**Task requirements:**
Reproduce the material below word for word, keeping every line in its original order.

**Information provided:**
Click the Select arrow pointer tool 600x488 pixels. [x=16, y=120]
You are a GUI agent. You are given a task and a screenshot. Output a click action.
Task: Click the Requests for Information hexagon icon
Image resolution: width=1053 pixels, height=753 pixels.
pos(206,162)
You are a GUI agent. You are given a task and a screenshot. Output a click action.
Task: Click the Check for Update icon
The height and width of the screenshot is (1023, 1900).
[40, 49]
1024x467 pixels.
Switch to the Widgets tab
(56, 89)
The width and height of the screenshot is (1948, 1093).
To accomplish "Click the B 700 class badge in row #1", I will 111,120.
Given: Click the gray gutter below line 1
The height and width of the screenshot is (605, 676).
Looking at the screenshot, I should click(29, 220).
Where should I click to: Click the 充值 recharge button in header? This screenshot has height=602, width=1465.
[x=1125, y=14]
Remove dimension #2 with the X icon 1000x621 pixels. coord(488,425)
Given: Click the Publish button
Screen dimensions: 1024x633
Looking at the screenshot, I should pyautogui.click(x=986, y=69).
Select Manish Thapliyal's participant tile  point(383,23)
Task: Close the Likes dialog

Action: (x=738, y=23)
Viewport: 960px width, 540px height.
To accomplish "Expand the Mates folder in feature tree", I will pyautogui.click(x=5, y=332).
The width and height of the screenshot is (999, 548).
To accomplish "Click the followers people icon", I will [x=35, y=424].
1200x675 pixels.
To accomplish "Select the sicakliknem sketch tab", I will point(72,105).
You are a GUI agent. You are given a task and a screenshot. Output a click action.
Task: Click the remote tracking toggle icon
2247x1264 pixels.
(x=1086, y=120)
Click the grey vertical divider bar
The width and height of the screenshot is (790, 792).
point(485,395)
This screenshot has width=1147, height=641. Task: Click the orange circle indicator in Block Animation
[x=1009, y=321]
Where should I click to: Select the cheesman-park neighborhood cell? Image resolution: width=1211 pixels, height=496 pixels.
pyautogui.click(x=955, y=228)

**Solution:**
Click the Select arrow pointer tool 600x488 pixels. [x=16, y=120]
You are a GUI agent. You are given a task and a screenshot. Output a click action.
Task: Click the Requests for Information hexagon icon
Image resolution: width=1053 pixels, height=753 pixels.
pos(206,162)
You are a GUI agent. You are given a task and a screenshot. Output a click action.
Task: Click the Check for Update icon
The height and width of the screenshot is (1023, 1900).
[40, 49]
1024x467 pixels.
Switch to the Widgets tab
(56, 89)
The width and height of the screenshot is (1948, 1093).
To accomplish "Click the B 700 class badge in row #1", I will 111,120.
Given: Click the gray gutter below line 1
The height and width of the screenshot is (605, 676).
Looking at the screenshot, I should click(29, 220).
Where should I click to: Click the 充值 recharge button in header? This screenshot has height=602, width=1465.
[x=1125, y=14]
Remove dimension #2 with the X icon 1000x621 pixels. coord(488,425)
Given: Click the Publish button
Screen dimensions: 1024x633
Looking at the screenshot, I should pyautogui.click(x=986, y=69).
Select Manish Thapliyal's participant tile  point(383,23)
Task: Close the Likes dialog

Action: (x=738, y=23)
Viewport: 960px width, 540px height.
To accomplish "Expand the Mates folder in feature tree", I will pyautogui.click(x=5, y=332).
The width and height of the screenshot is (999, 548).
To accomplish "Click the followers people icon", I will [x=35, y=424].
1200x675 pixels.
To accomplish "Select the sicakliknem sketch tab", I will point(72,105).
You are a GUI agent. You are given a task and a screenshot. Output a click action.
Task: Click the remote tracking toggle icon
2247x1264 pixels.
(x=1086, y=120)
Click the grey vertical divider bar
The width and height of the screenshot is (790, 792).
point(485,395)
This screenshot has width=1147, height=641. Task: Click the orange circle indicator in Block Animation
[x=1009, y=321]
Where should I click to: Select the cheesman-park neighborhood cell? Image resolution: width=1211 pixels, height=496 pixels.
pyautogui.click(x=955, y=228)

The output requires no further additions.